The pace was so relentless you might not have noticed that it was leavened with exactly the same dearth of chemistry that you would expect from the guys that brought you the Neo and Trinity. I know on my first viewing I failed to catch that the dialog between the space hunk and the space princess was just plain godawful. The action and the visuals really did sweep me away enough that it went right past me. But yeah, it really was some of the most cringe-worthy stuff in cinema history.

But the acting and the dialog is not what ultimately ruined this film. Structuring it around a female romantic lead did. Here’s why:

Stinger: Bees are genetically designed to recognize royalty.

Jupiter: Boy, are you going to be surprised when find out what I do for a living.

Stinger: It’s not what you do, it’s who you are.

This is an inherently anti-pulp premise that is being grafted onto an otherwise pitch perfect expression of classical space opera. Granted, Tarzan was Lord Greystoke. Arthur was the son of Uther. And Luke Skywalker turned out to be part of a space dynasty. “Who you are” does matter in these things.
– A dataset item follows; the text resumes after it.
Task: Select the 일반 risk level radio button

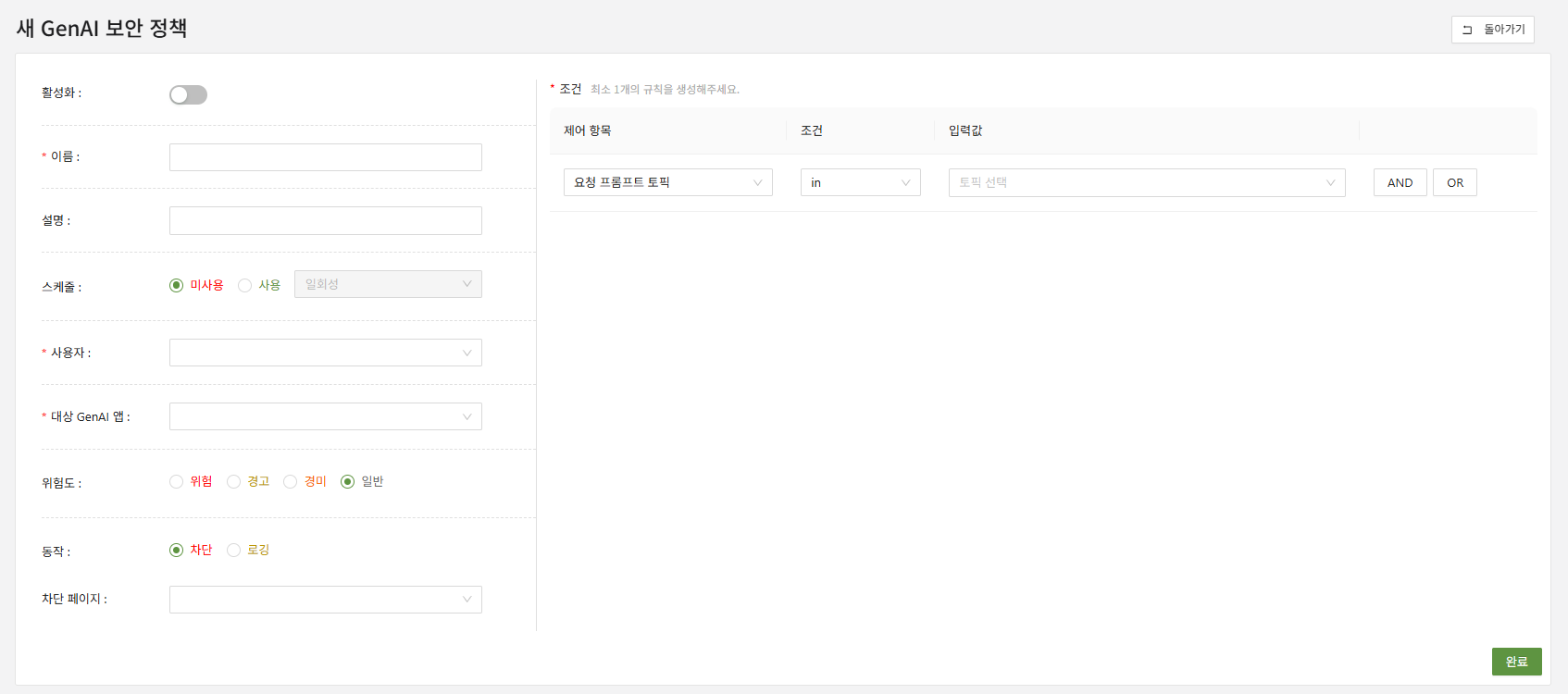Action: coord(348,481)
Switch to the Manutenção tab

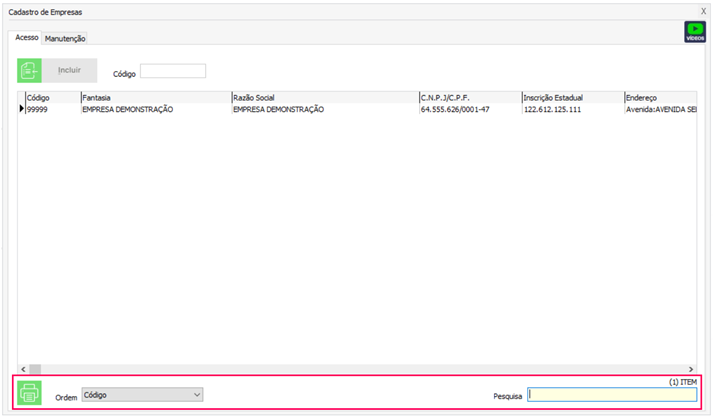tap(65, 38)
But what these characters do matters more. And these characters proving their worth and their mettle matters even more.

I don’t know why it is, but for some reason… the moment a male lead is swapped out with a female one, all of this stuff seems to go out the window. Men and women are not interchangeable. The stories that spring up around them are qualitatively different. There is a reason why Andre Norton and Leigh Brackett and C. L. Moore and Francis Stevens defaulted to male leads, after all.

Even so, a space opera with a female lead does not have to be structured like, say, Queen of the Damned or Twilight or Hunger Games. Jupiter Ascending could have taken this story to an entirely different level. Certainly they were on the right track with the over the top space wedding of unparalleled ostentatiousness. But our girl was merely being taken for a ride. The only virtue she was displaying here was her gullibility. To give this tale the sort of punch that Princess of Mars had, she needed to be shown being willing to accept a 14,000 year long marriage to THE WRONG GUY in return for having all the people of earth be spared from a gruesome fate. Yes, that is the gist of the plot point at this stage. But the creators seem to be unable to present a female lead that can match the regal dignity of a Dejah Thoris. They stumble, blunder and undercut it at every turn. It’s like they can’t even imagine it!

Honestly, though… all of this is for naught anyway. Our heroine saves earth, sure. Even better, she is shown to be perfectly content cleaning toilets and cooking breakfast for her family at the end. It warmed my heart, anyway. But this just doesn’t feel right. And when you get to the ending where she is rollerblading in the sky with her space boyfriend, it’s pretty clear why:

No one cares if a girl gets the guy in the end.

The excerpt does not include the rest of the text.